As I talked about above, this isn’t a sell-out movie or Carpenter trying to imitate a recent hit. This is no work-for-hire paycheck gig like Memoirs of an Invisible Man. But it feels like something Carpenter needed to do at least once so he could get back to the suspense, cynicism, and violent weirdness that are his specialty; the films of his that are endlessly rewatchable. Starman is an interesting detour for Carpenter, as well as a good film to share with non-fans and family members who don’t want to watch gang members murder a little girl, an “action adventure comedy Kung-Fu ghost story monster movie,” or a satirical/political allegory about alien invaders that also contains a prolonged wrestling scene. Just writing those descriptions explains a lot about why I love John Carpenter’s movies — and why I feel a touch removed from Starman.
One actual criticism I have is that the government/science sections of the story with scientist Mark Shermin and military blowhard George Fox are less developed than the road trip romance sections. The seamless split between these similar halves of the narrative that Spielberg achieved in Close Encounters of the Third Kind with Roy Neary’s collapsing family on one side and Lacombe’s quest on the other doesn’t occur here. The movie loses a bit of its momentum whenever it shifts away from its central couple.
Charles Martin Smith gives Mark Shermin personality, but there’s not much to the character on the page and his impact on events is minimal. The trimming down of the military, political, and SF aspects of the story to center more on the romance only really inflict damage to the movie in this case: it seems as if Shermin should have a larger role and much more to say about who and what the alien visitor is. His only encounter with Starman-Scott is a short one; I would’ve enjoyed a few additional minutes of exchange between them to learn more about Starman’s view of humanity and what drives Shermin.

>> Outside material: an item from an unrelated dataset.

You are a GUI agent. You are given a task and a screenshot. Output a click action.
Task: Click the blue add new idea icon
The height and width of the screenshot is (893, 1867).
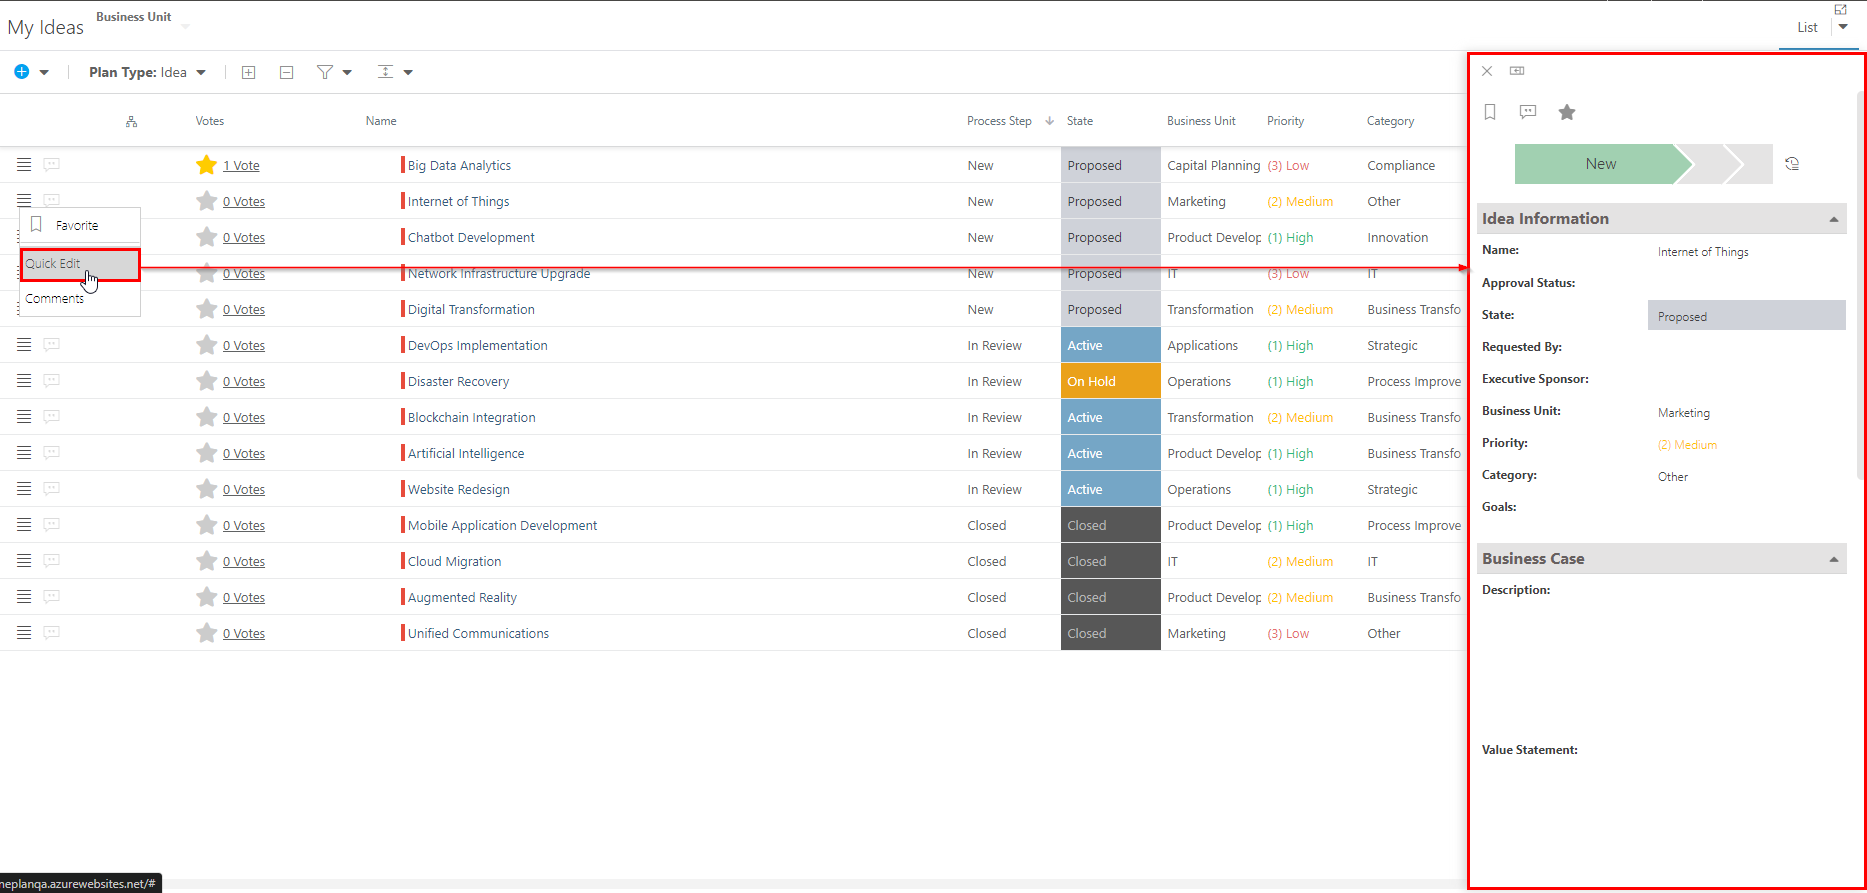22,72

The Pessimistic Carpenter Ending
Not applicable! This is as optimistic as Carpenter films come, leaving Jenny Hayden on Earth with her life renewed and the gift of a child from both her husband and the Starman — a child who shall become a teacher. You won’t find as optimistic a quote in the Carpenter canon as Starman’s observation on humanity: “Shall I tell you what I find beautiful about you? You are at your very best when things are worst.”